1248 - 1251 KARAKORUM


It was a pleasant day in the middle of Spring 1248, nearly two years after Ahmad had left Bukhara. The experienced caravanners had, for some time, been becoming increasingly more excited about approaching what was for most of them journey's end. The large caravan had become considerably smaller during the long and arduous journey East as splinter groups had left the main train to go to, or stop at, other destinations along the route, and now only 200 of the original complement of 450 still remained. Half of the remainder would continue to Old Peking after a stopover at Karakorum. But now there were just a few more miles to go, just a few more dunes to climb, and excitement was mounting. Then, at last, a shout of joy and cheering came from the leaders. "Karakorum! Karakorum ahead!" The caravan wended its way slowly over the side of the last dune and there it was in front of them - the snaking River Orkhon glinting in the sunlight and the square outline of the Mongol capital. Although it had been a Mongol stronghold for many years previously, the square walls, a mile long and a hundred feet high all around, had been built in 1235. The walls were made of earth and mud, as stone was hard to come by in that area. As the caravan approached the city, Ahmad could see the dome and spires of a beautiful mosque; two main streets, one going from north to south, the other from east to west, with other streets leading off in all directions; the dominant palace on raised ground in the very middle of the city and other smaller palaces for the courtiers. One of these, Ahmad realised, would be his! But, even more amazing a sight was hundreds of Mongol yurts arrayed around the city, with flags and pennants of all the tribes represented fluttering in the breeze. From all directions other tribes were arriving, their movable yurts being pulled by rows of oxen, driven by three men per yurt, one of whom stood on the platform which carried the yurt, the other two on either side of the rows of oxen, whipping and prodding them on. There were also camels, ridden by their owners, pulling along carts filled with supplies and accoutrements. It seemed that the whole of the Mongol Nation was converging on Karakorum.

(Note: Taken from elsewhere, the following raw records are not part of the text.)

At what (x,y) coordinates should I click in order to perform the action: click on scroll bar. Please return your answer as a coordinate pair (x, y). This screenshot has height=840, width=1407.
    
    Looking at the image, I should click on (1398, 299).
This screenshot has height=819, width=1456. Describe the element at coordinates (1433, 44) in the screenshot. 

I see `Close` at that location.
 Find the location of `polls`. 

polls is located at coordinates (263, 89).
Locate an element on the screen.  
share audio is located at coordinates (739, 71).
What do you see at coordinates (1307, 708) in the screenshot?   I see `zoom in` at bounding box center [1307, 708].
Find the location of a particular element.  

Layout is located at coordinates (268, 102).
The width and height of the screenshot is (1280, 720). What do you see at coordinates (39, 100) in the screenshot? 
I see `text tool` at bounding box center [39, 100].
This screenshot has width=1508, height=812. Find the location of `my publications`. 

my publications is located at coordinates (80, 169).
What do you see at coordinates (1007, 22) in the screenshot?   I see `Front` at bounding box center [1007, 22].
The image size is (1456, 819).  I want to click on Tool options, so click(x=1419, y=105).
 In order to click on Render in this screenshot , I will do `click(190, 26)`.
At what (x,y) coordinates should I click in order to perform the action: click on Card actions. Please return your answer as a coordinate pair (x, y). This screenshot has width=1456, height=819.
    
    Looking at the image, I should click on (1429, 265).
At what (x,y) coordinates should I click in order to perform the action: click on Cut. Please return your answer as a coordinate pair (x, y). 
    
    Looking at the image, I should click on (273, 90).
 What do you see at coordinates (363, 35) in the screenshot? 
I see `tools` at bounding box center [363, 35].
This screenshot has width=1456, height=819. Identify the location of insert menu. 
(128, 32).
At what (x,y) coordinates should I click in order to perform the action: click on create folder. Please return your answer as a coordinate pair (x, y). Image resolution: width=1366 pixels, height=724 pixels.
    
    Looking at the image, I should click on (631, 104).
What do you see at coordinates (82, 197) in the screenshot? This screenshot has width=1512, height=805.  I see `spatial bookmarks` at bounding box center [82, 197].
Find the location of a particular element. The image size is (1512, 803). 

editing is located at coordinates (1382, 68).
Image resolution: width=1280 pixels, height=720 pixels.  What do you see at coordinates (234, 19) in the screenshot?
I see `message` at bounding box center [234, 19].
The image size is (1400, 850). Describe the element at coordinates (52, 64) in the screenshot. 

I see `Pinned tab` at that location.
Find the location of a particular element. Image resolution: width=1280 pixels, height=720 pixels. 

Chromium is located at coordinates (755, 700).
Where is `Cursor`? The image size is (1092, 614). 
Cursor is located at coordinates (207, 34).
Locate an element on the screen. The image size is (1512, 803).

Other, smaller yurts were being reassembled. People bustled around the tribal encampments, many going into the city by one of the large gates. Ahmad's caravan entered the city by the south gate, all around which were traders selling hump-backed oxen and waggons. On one side of the main street were the Saracen dwellings with their familiar arched and domed architecture, while on the other were the red tiled roofs and pagodas of the Chinese community. The Saracens lived around the huge market place, located just outside the entrance to the Grand Palace. People of all races, be they Saracen, Mongol or Chinese, stopped to watch the progress of the large caravan to the market place and journey's end.


As the caravan circled round the square and came to a final halt, the massive doors which were the entrance to the Grand Palace swung open and a troop of Mongol warriors in full battledress rode out. Ahmad produced the golden Paiza that Ambassador Sartak had given him in Bukhara. He could see that the leader of the horsemen was obviously a high-ranking officer. He dismounted and walked to where Ahmad stood, holding the Paiza. "My name is Bayan. You are Ahmad Fanakati?" he asked unceremoniously.

"I am." Ahmad replied, noting the man was a Saracen in charge of a Mongol troop. He was tall, dark and, even under the heavy Mongol armour he was wearing, Ahmad could see by the way he moved that Bayan was a powerfully built man of considerable strength and athleticism. A good man to have on your side, Ahmad reflected.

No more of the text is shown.